Harvard University
Radiation Protection Office
46 Oxford Street
Cambridge, MA 02138
Tel. (617)495-2060

Pregnancy Declaration Form


Date:

____________________
To:

Joseph P. Ring, Ph.D., Radiation Protection Officer
From:

____________________, Signature: ____________________
 

University Telephone: ______________  Social Sec. No: _______________
 

Working Under Permit Holder: ____________________
 

University Address: _____________________________

With this notice I inform you that I am pregnant or trying to become pregnant with an estimated conception date of ________ and an expected delivery date of ________. I understand the radiation exposure limit set by the Nuclear Regulatory Commission for embryo/fetus of the declared pregnant worker* is 500 mrem for the entire gestation period. In line with Harvard's policy of minimizing radiation exposure, I will continue to minimize my exposure and participate in a monitoring program for pregnant workers.

Please check the following as appropriate:

" I have questions related to the radiation protection of the embryo/fetus and would like to have a health physicist from the Radiation Protection Office contact me at __________.

" I do not wish to inform the principle investigator at this time.

" I have informed or will inform the principle investigator.

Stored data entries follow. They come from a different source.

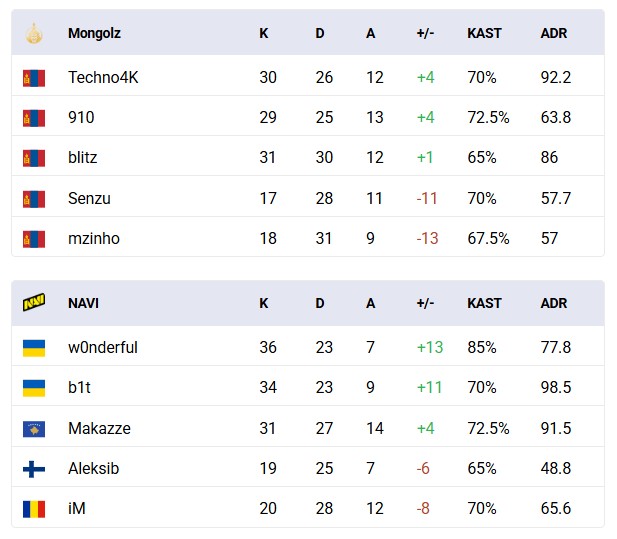Click the Romanian flag beside iM
The height and width of the screenshot is (539, 617).
click(34, 509)
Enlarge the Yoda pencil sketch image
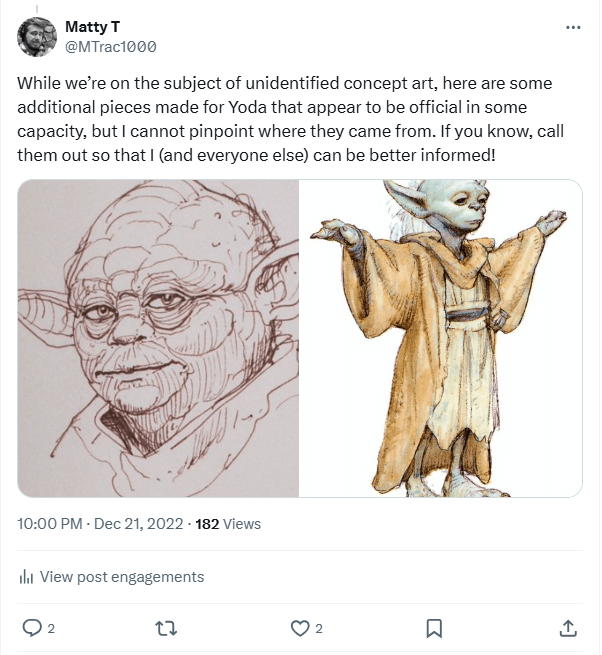The image size is (602, 655). pos(159,338)
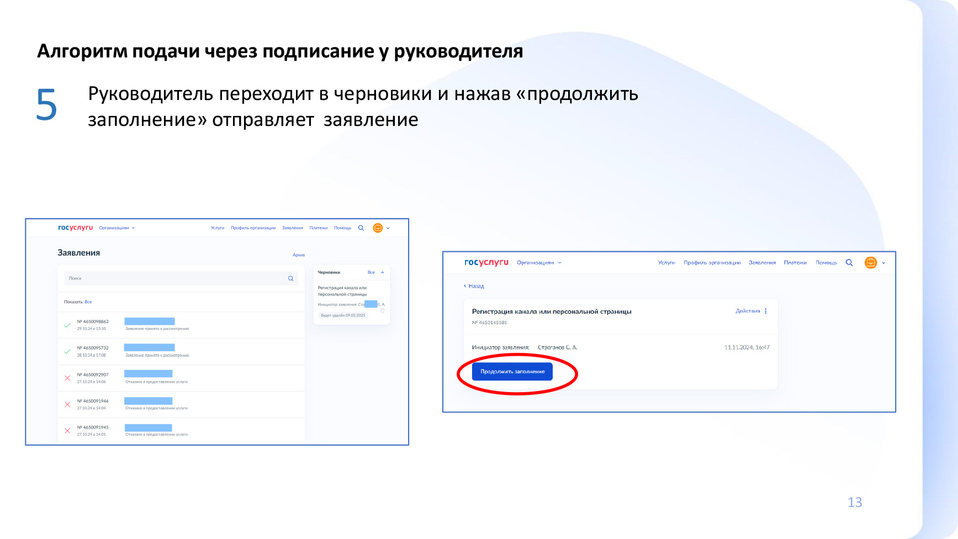958x539 pixels.
Task: Open the orange profile avatar on the Заявления page
Action: (378, 228)
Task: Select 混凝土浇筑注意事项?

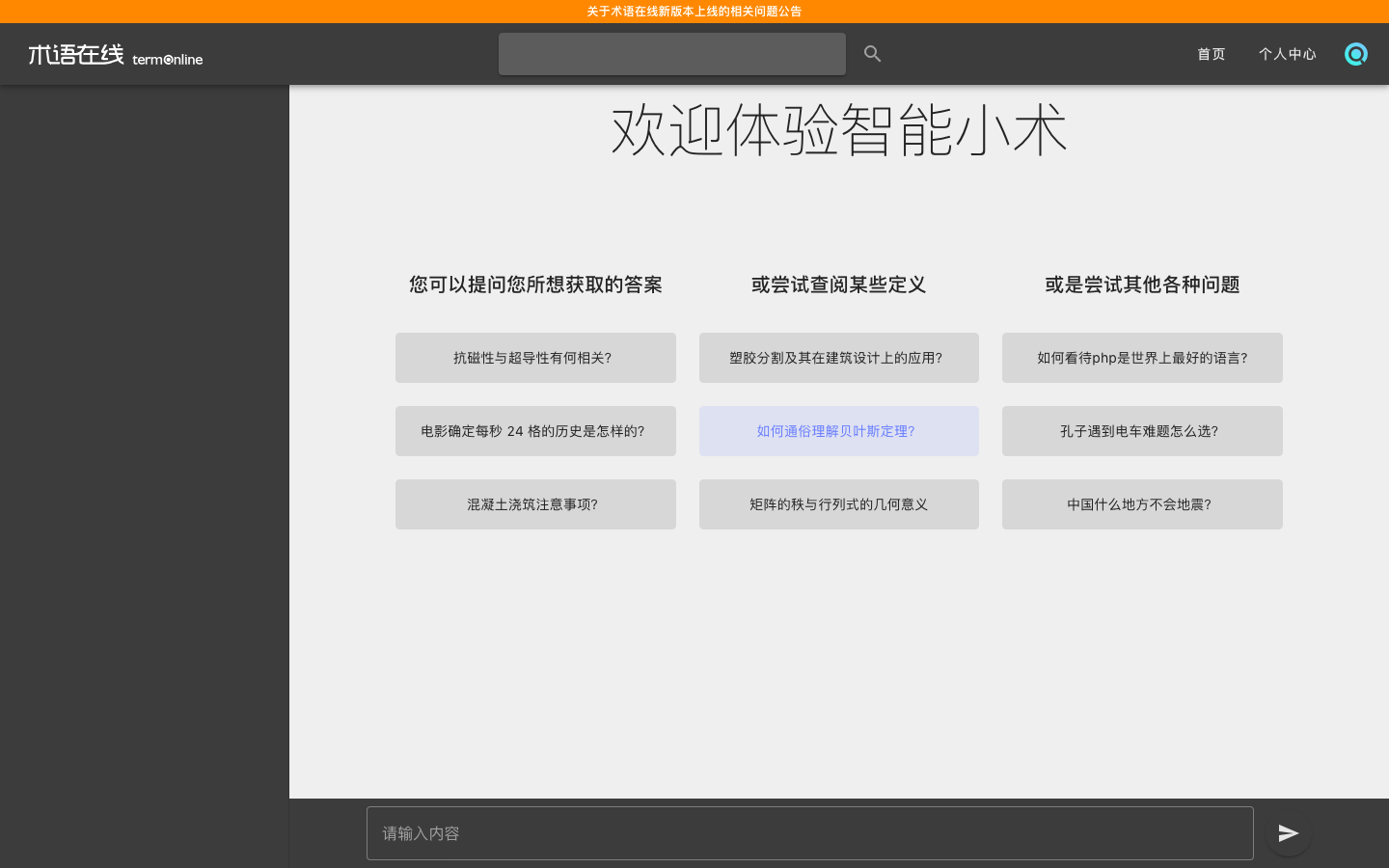Action: tap(535, 504)
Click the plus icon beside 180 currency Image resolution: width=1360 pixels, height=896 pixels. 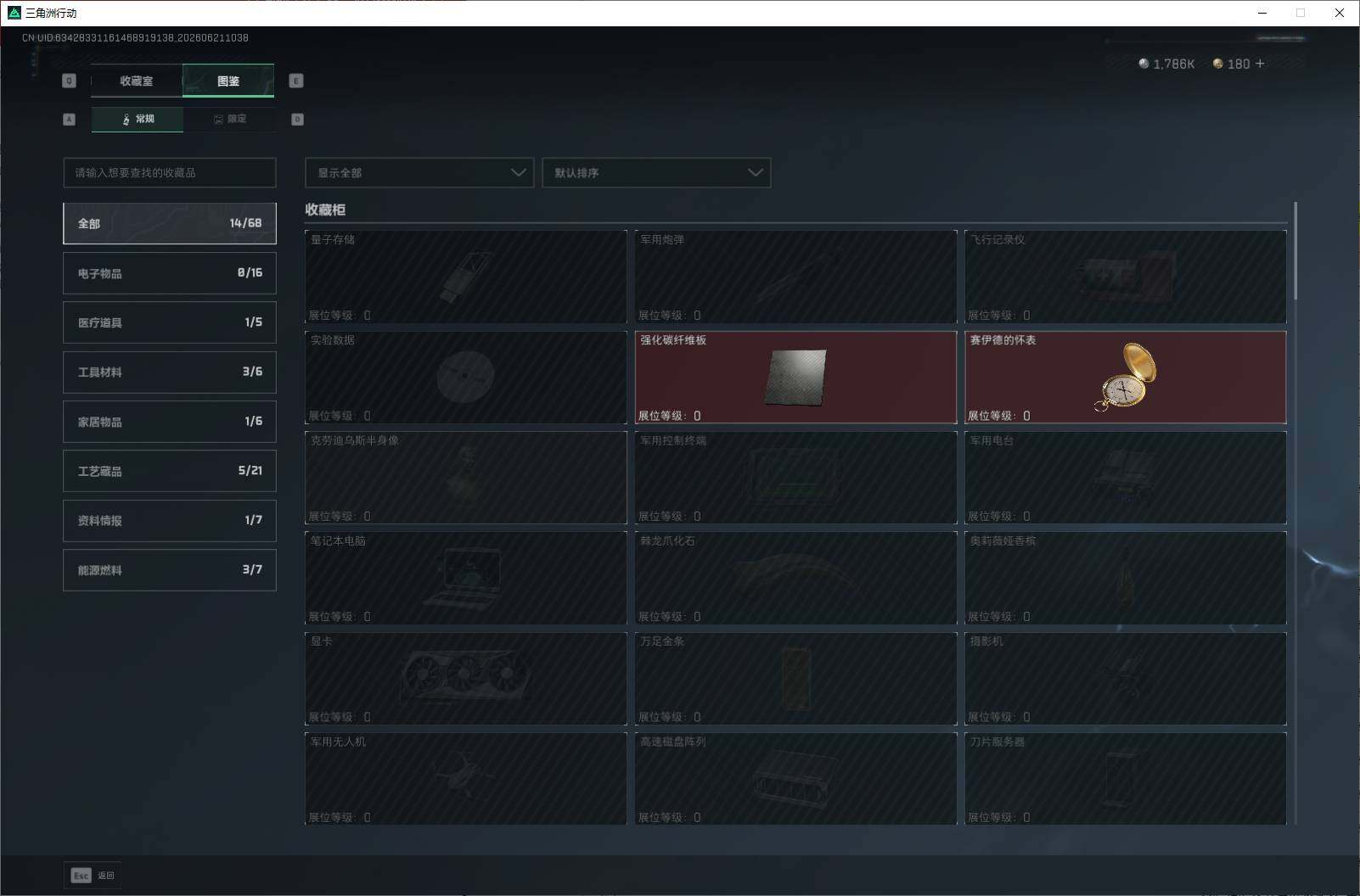click(1260, 64)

" I have questions related to the radiation protection of the embryo/fetus and will contact the Radiation Protection Office at 495-2060.

" I do not have questions related to the radiation protection at this time. I understand that I may contact the Radiation Protection Office if I have any questions in the future concerning this pregnancy.


* The NRC defines a declared pregnant woman as "a woman who has voluntarily informed her employer in writing of her pregnancy and estimated date of conception."